- Task -
Which lines in the data below contain the string "agent"? Show each one.

Start of The records

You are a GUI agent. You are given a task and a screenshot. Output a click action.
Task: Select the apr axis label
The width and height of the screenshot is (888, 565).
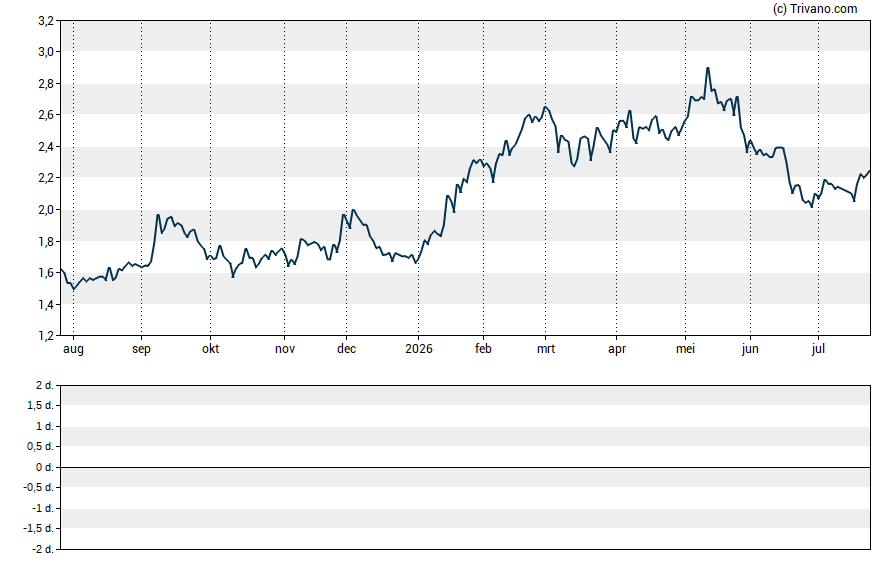click(x=617, y=349)
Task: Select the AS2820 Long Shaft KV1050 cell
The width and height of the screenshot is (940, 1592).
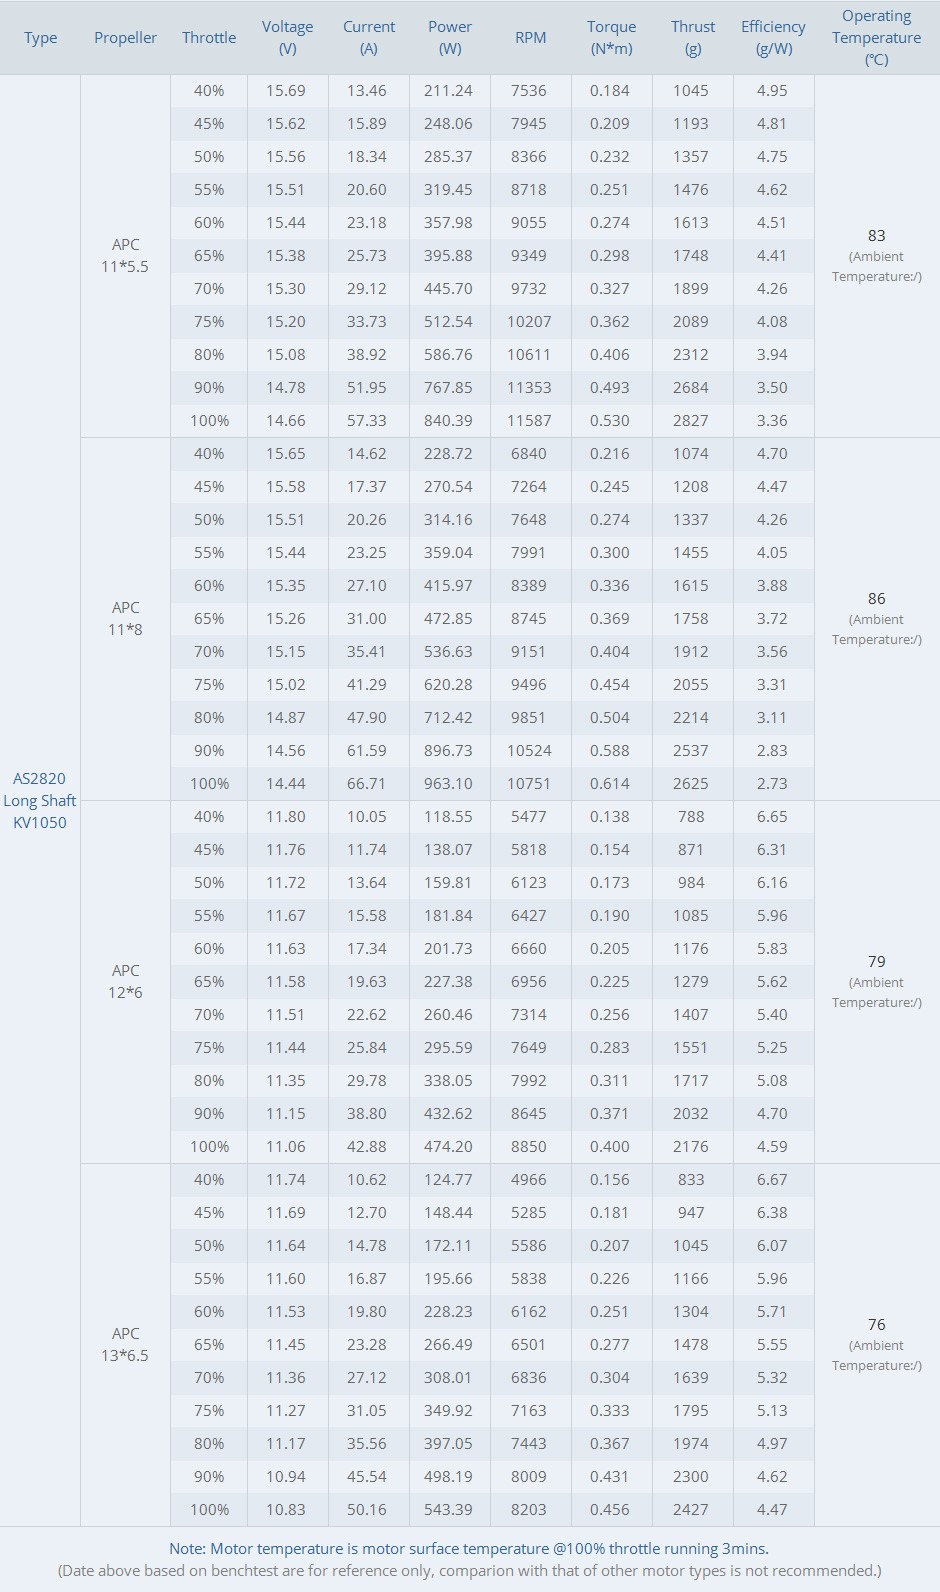Action: (x=40, y=800)
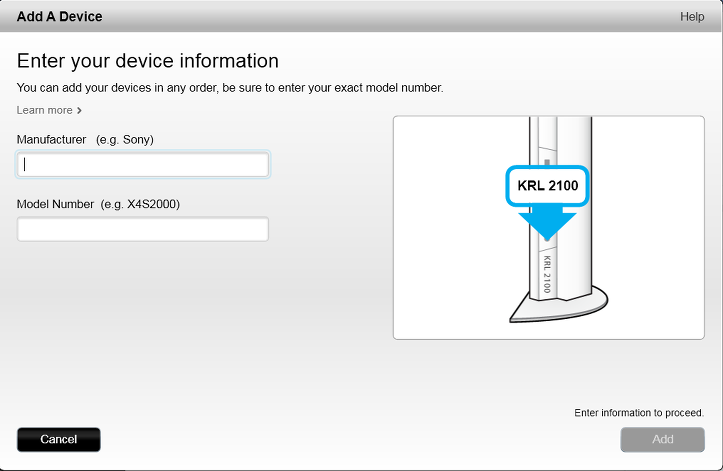Click the e.g. Sony example hint
Image resolution: width=723 pixels, height=471 pixels.
click(125, 139)
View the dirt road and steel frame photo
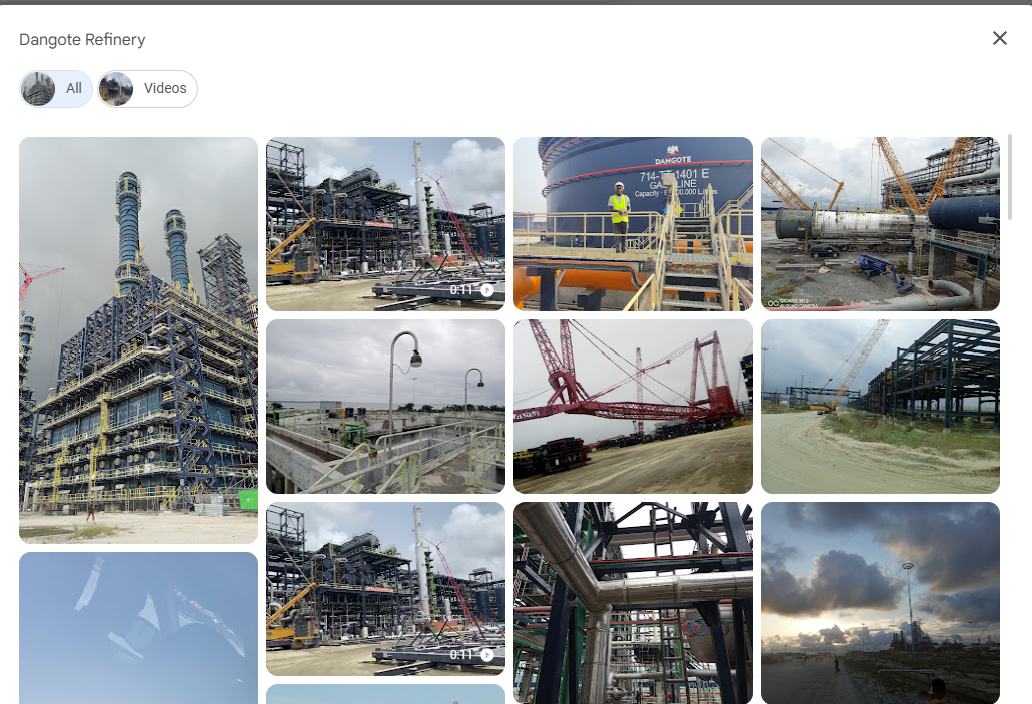This screenshot has height=704, width=1032. [x=880, y=406]
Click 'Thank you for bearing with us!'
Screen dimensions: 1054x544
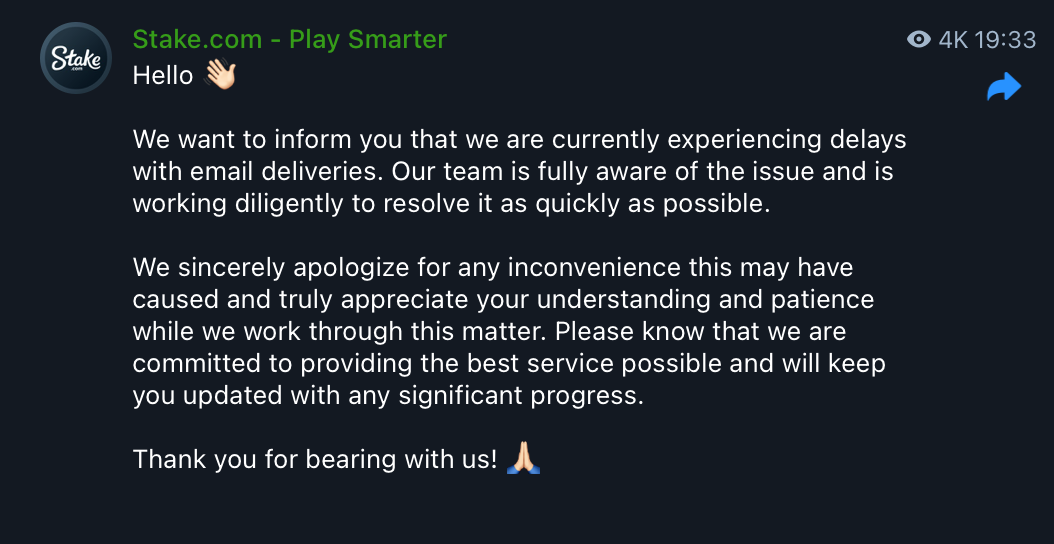pyautogui.click(x=314, y=460)
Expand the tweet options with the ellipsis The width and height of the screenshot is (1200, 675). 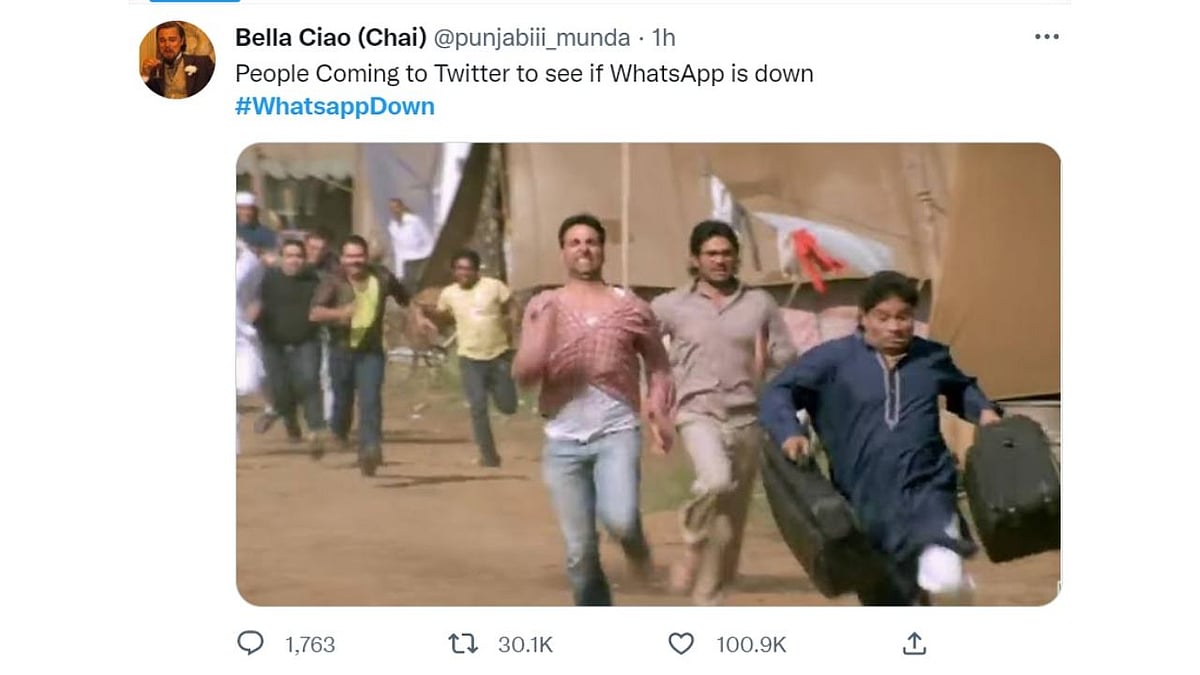pyautogui.click(x=1046, y=36)
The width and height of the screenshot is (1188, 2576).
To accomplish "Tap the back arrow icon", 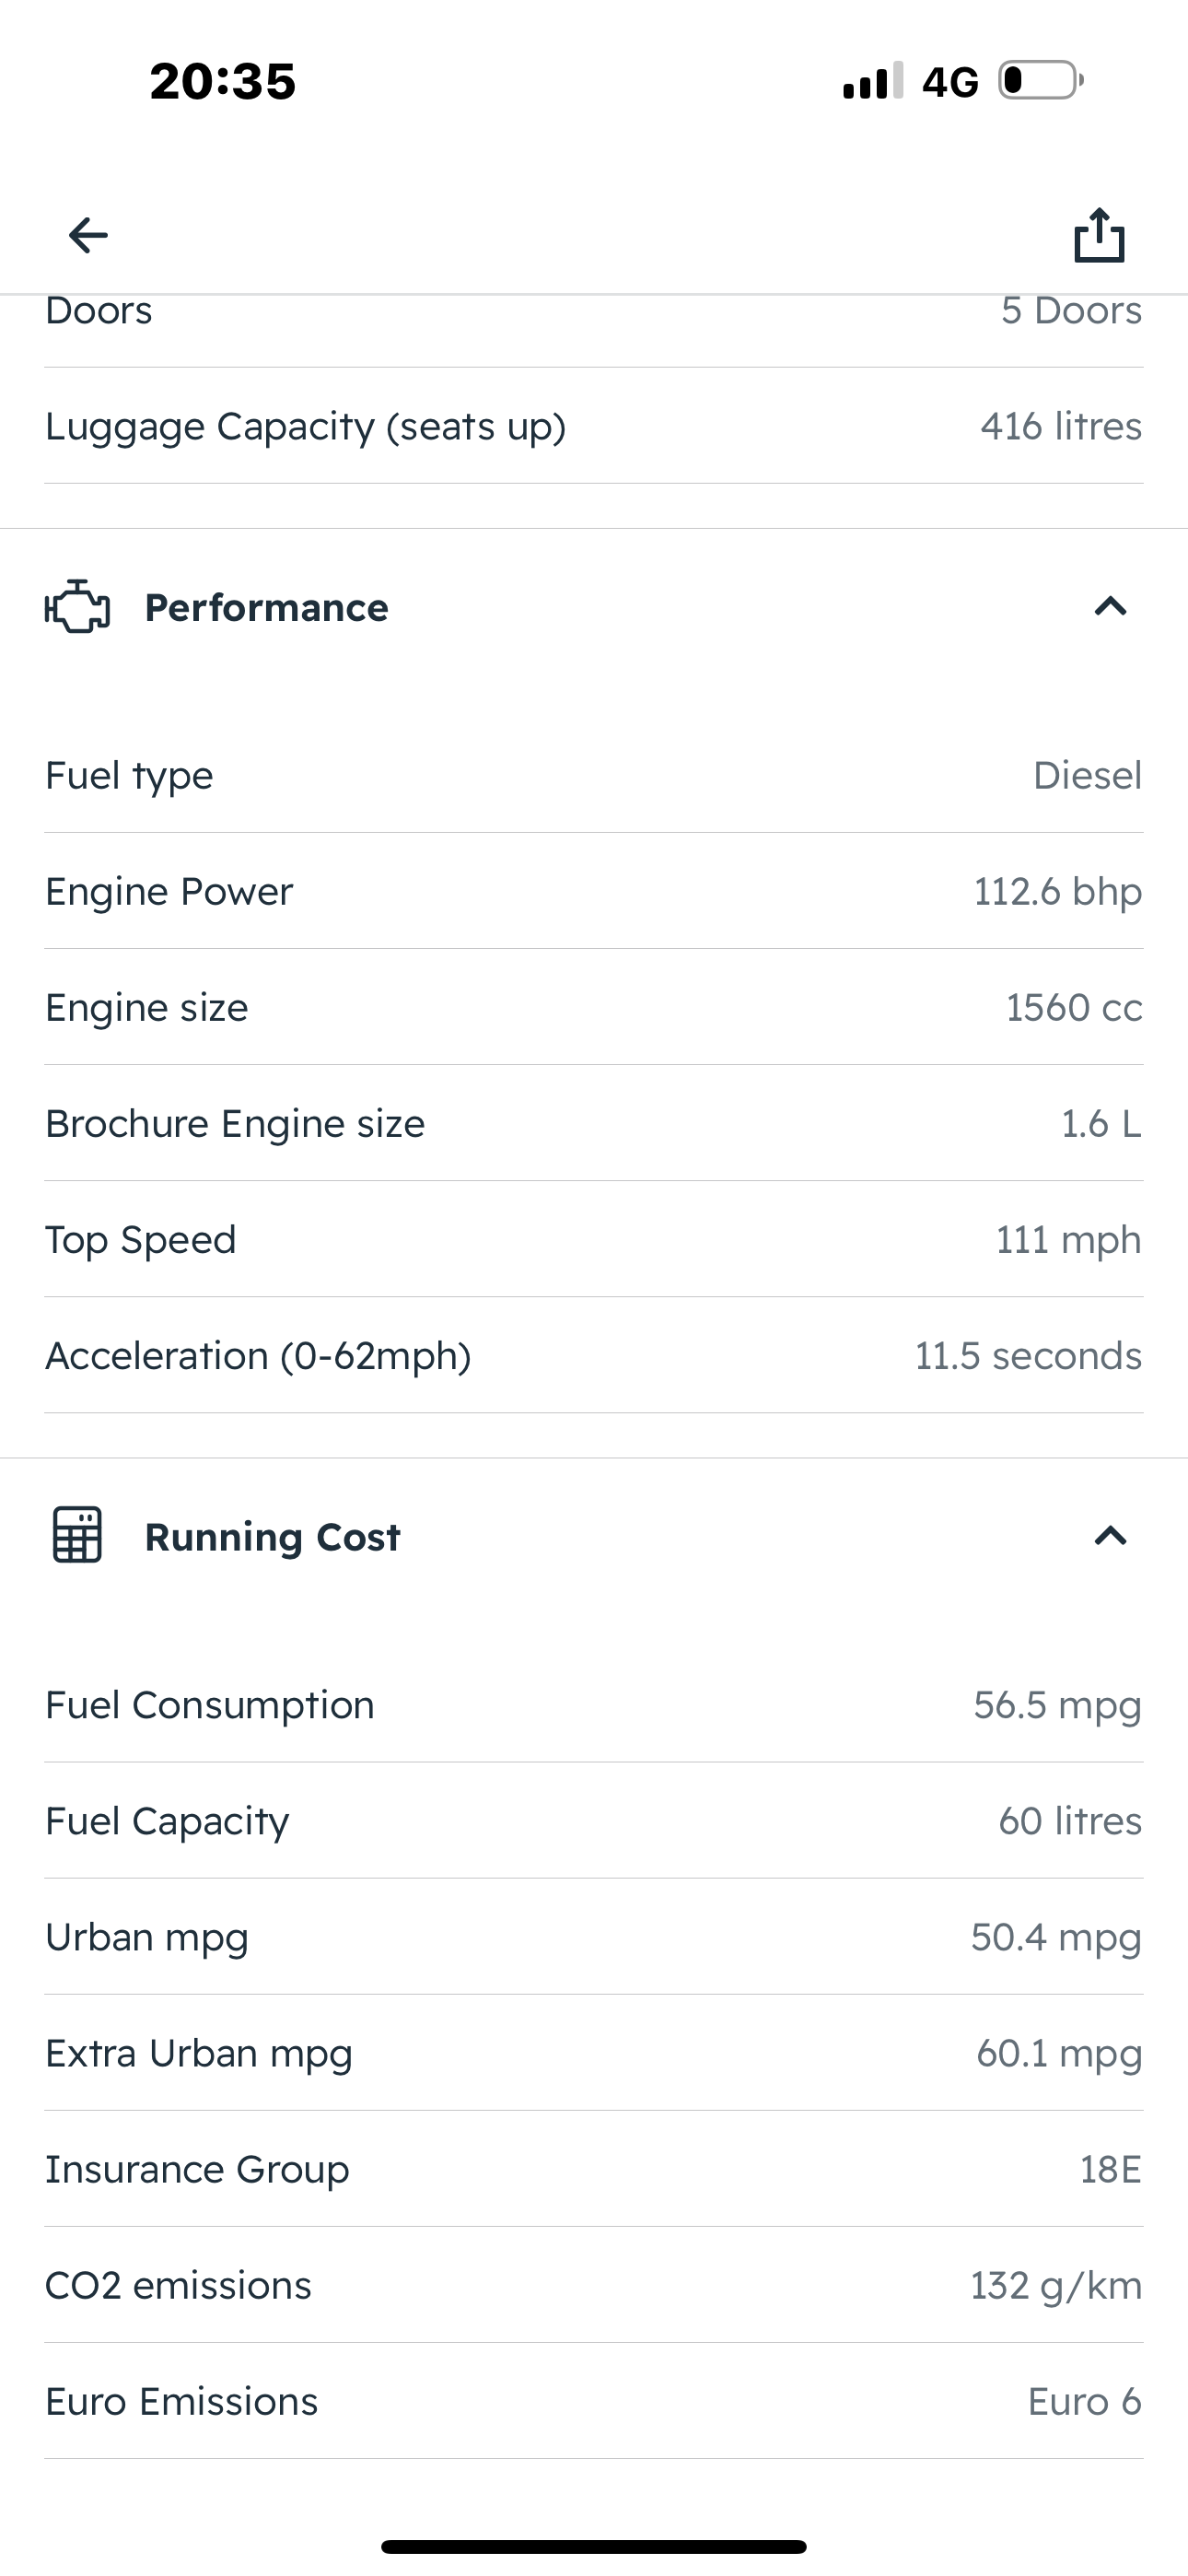I will 88,236.
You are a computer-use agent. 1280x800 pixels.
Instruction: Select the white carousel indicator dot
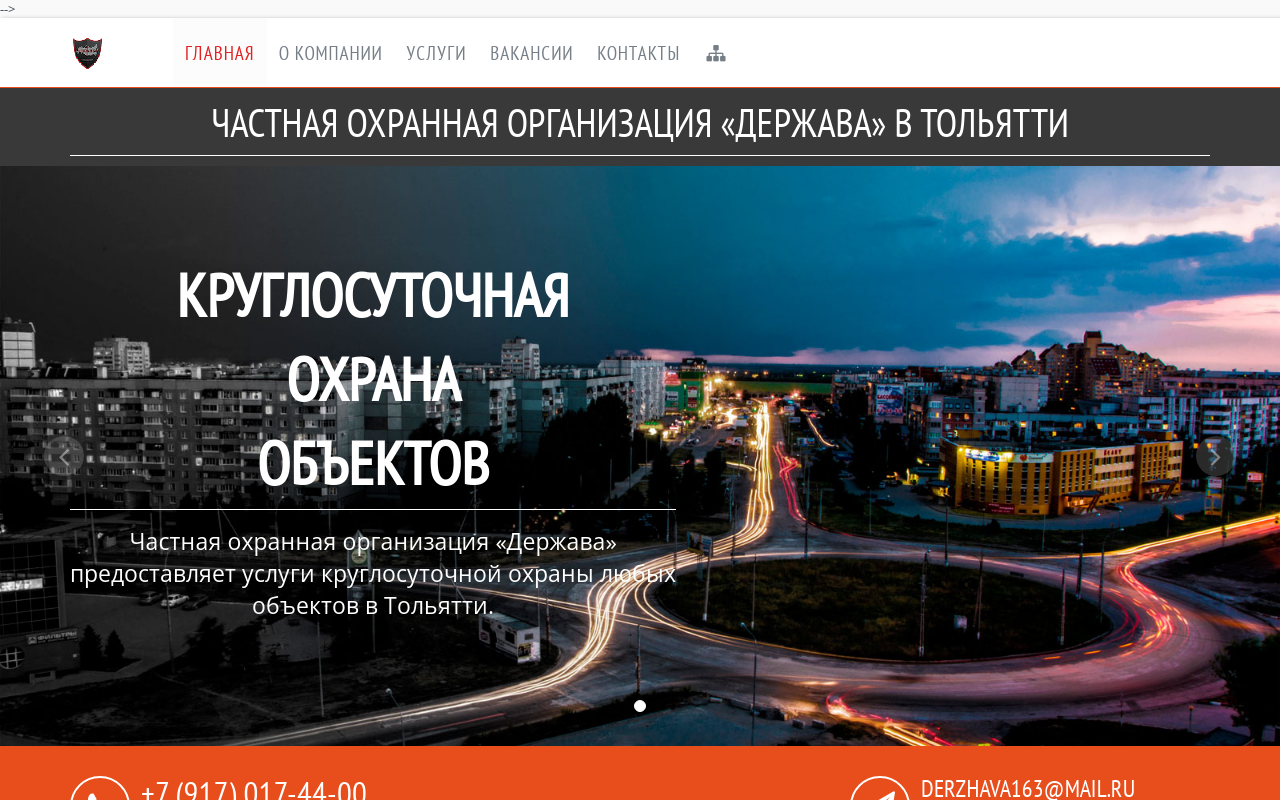(640, 706)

End of The records

- Answer box -
You are a GUI agent. You are given a task and a screenshot. Output a click action.
You are a computer-use agent. 1280x800 pixels.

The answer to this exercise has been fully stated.